_Goal of the exercise_
Copy every line of the material from the line containing "The image size is (360, 360). Task: Click the blue parking" through its final line, both included, and increase each coordinate in the answers by 42.

_Dataset_
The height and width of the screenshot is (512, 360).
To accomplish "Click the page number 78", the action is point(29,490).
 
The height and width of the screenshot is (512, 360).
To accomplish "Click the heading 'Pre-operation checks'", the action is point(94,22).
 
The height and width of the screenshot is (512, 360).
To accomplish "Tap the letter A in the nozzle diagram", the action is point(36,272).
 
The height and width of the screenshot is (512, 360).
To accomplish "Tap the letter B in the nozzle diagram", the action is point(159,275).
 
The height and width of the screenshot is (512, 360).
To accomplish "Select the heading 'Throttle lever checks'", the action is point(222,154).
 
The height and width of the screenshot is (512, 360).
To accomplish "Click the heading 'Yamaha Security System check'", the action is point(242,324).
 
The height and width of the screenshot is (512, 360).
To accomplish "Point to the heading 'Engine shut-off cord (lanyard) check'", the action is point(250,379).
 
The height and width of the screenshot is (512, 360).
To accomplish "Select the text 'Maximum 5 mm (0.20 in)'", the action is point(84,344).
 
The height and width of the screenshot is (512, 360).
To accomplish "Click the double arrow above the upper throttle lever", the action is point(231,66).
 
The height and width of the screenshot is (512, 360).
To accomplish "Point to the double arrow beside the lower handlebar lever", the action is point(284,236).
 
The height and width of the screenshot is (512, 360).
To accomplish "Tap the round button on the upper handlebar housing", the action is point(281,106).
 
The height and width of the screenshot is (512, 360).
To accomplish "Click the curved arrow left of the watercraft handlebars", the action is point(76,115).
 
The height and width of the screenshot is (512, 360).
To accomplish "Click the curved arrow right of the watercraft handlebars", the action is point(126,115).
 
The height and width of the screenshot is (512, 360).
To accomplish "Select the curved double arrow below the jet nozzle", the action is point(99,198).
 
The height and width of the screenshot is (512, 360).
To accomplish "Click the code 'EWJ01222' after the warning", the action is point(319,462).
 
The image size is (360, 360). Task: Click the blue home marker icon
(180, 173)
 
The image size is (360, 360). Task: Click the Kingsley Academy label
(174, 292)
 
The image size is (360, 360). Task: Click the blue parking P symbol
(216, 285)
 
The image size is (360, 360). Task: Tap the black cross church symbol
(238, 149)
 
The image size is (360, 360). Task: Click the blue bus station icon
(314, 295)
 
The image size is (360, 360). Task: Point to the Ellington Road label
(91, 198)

_Response_
The image size is (360, 360). Task: Click the blue parking P symbol
(258, 327)
 
The image size is (360, 360). Task: Tap the black cross church symbol
(280, 191)
 
The image size is (360, 360). Task: Click the blue bus station icon
(356, 337)
 
The image size is (360, 360). Task: Point to the Ellington Road label
(133, 240)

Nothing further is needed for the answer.